Local QV registered valuer Rod Thornton said, “With regards to Christchurch and surrounding districts the latest quarterly index figures are positive and reflect the latter months of 2023, when we saw a general trend of increased buyer interest and value increases following a slowdown of the market and easing of values around late 2022 and early 2023.”

“What the next few months will bring is unknown. However, the market since Christmas still appears to be in a positive mode despite higher interest rates and cost of living concerns still being present,” Thornton said.

Nationally, all bar one of New Zealand’s main centres recorded an average rise in home value this quarter.

Only Invercargill (-0.6 percent) posted a small average home value reduction this quarter, following six consecutive months of growth. Otherwise 10 of the 16 main urban areas QV monitors recorded more growth in this index than in the last one, with Queenstown (4.4 percent), Christchurch (3.4 percent), and Dunedin (3.1 percent) experiencing the largest gains on average this quarter.

QV operations manager James Wilson said the housing data continued to be volatile in some areas of the country where a relatively low number of sales had still been occurring.

“It doesn’t take much change in activity to increase or decrease the value performance of some of our less populous regions, but the overall trend is the housing market is slowly but surely strengthening,” Wilson said.
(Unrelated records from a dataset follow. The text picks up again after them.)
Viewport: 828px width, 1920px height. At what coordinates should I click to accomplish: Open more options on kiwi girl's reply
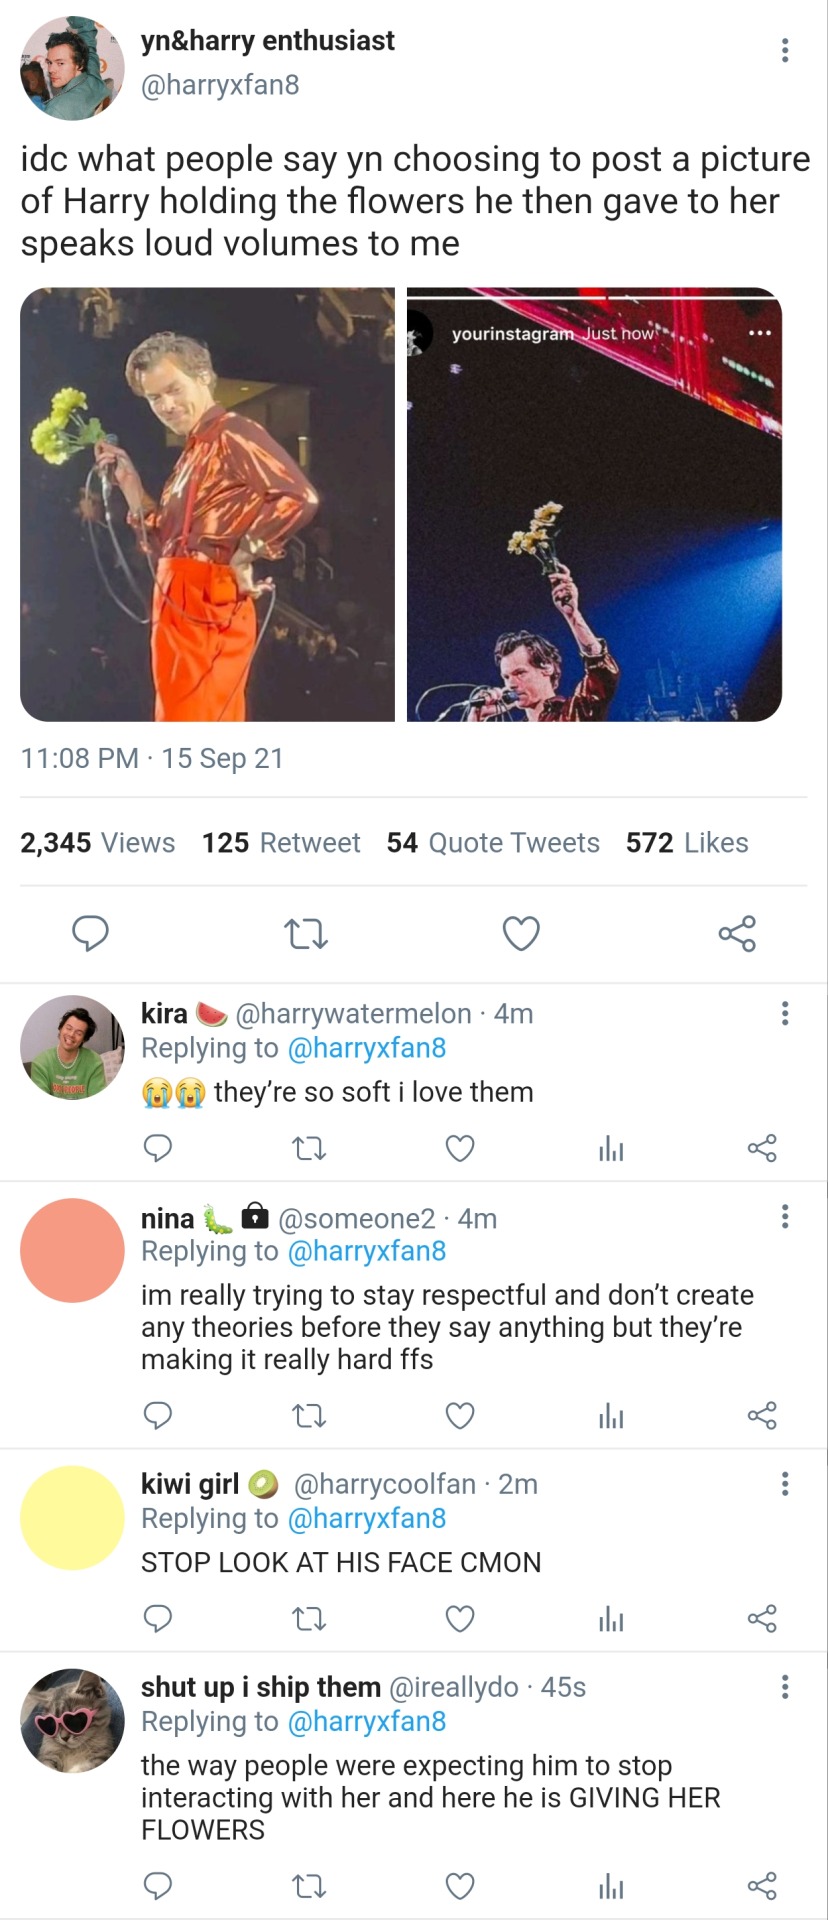click(x=785, y=1483)
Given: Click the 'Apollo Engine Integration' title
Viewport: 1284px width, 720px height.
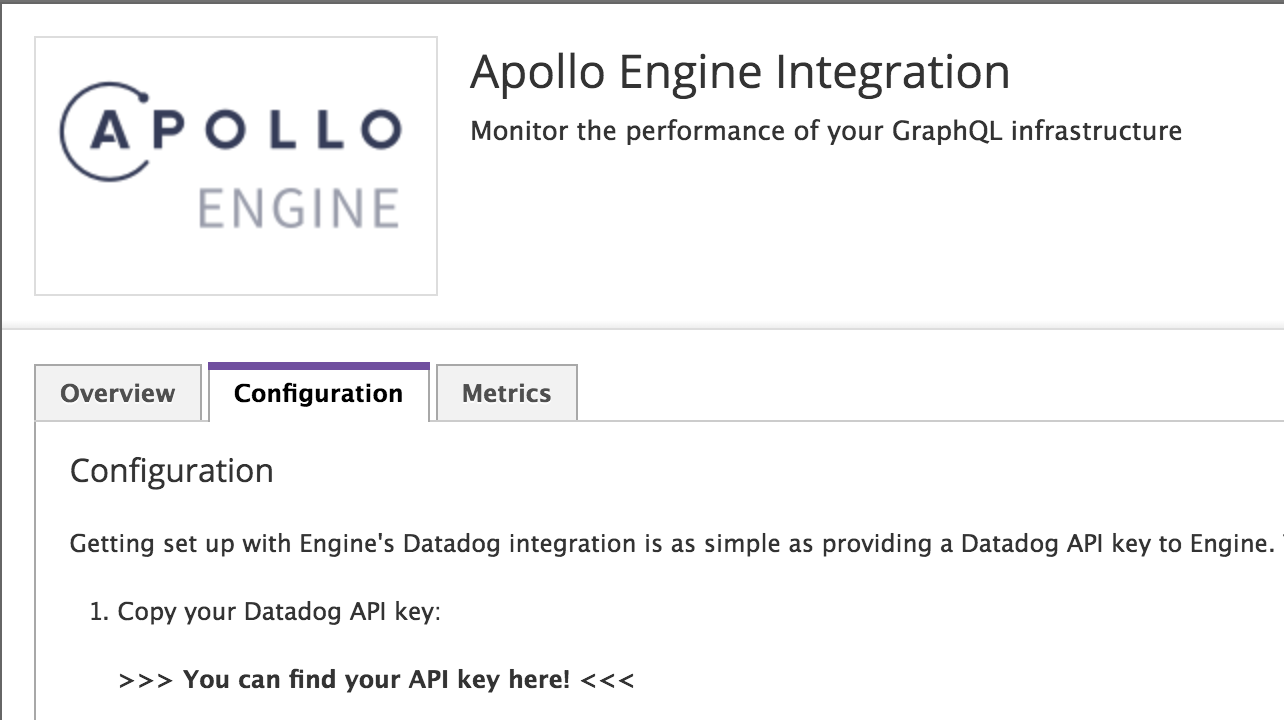Looking at the screenshot, I should tap(739, 72).
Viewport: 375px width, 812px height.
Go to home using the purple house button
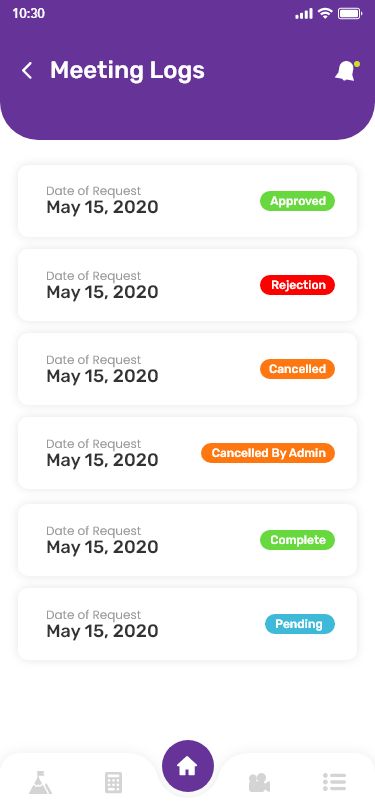tap(188, 766)
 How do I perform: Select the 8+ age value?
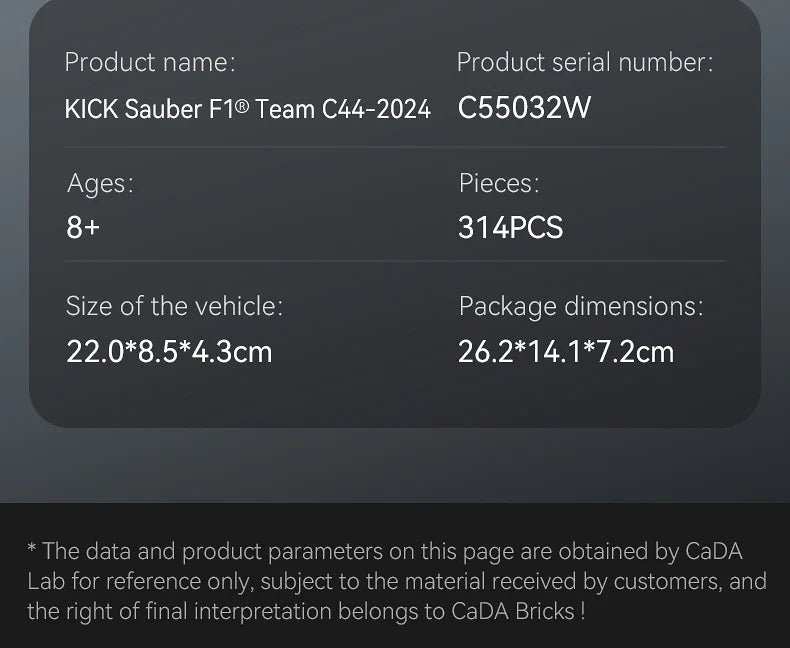pos(83,228)
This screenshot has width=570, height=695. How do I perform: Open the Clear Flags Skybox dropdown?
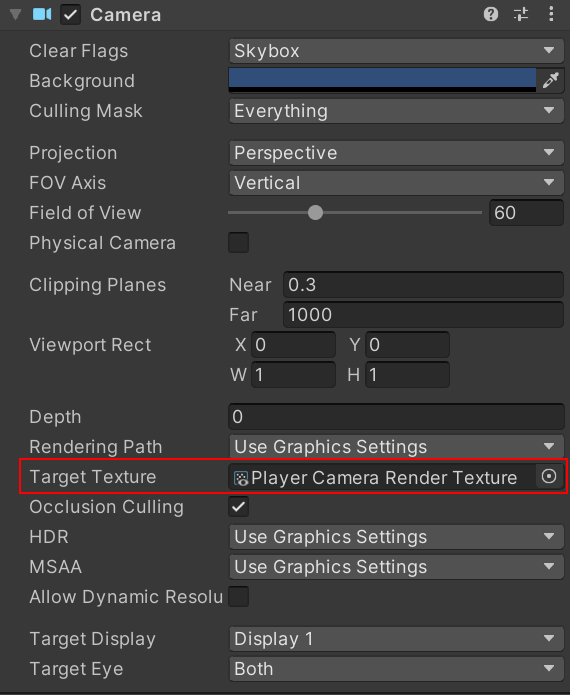pyautogui.click(x=396, y=51)

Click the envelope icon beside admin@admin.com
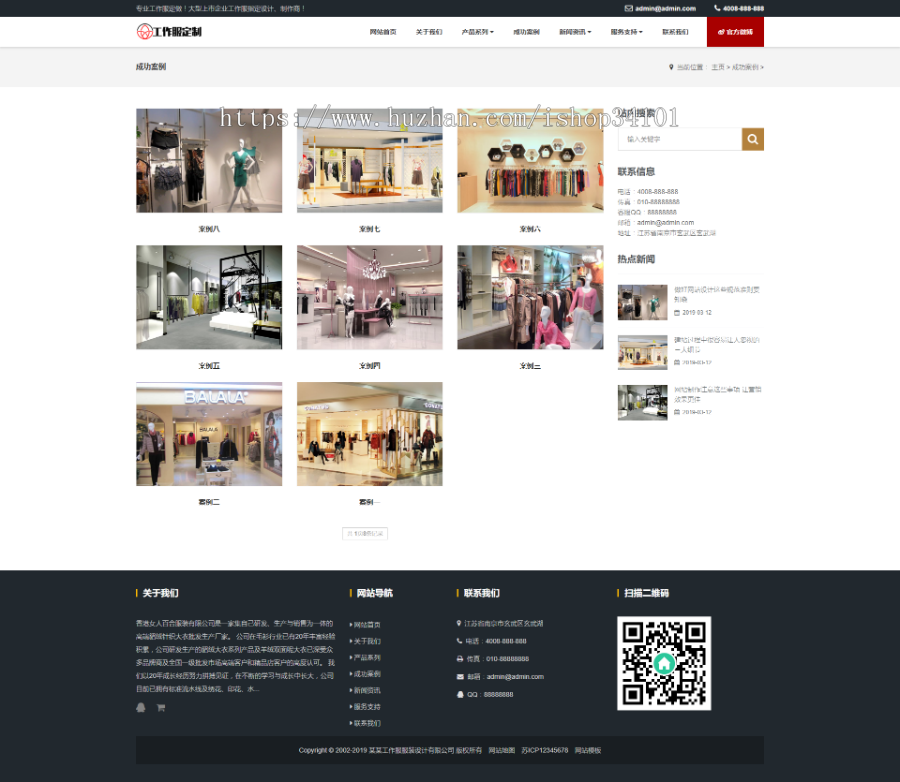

“Over the last few months there’s been a pretty major shift in mindset. Many prospective buyers are now thinking that things can only get a bit better this year when interest rates eventually reduce and interest deductibility is reintroduced for investors, so they’ve been cautiously returning to the market in slowly increasing numbers, trying to get ahead of any further price rises,” he said. 

Chris Lynch
Chris Lynch

Chris Lynch is a journalist, videographer and content producer, broadcasting from his independent news and production company in Christchurch, New Zealand. If you have a news tip or are interested in video content, email [email protected]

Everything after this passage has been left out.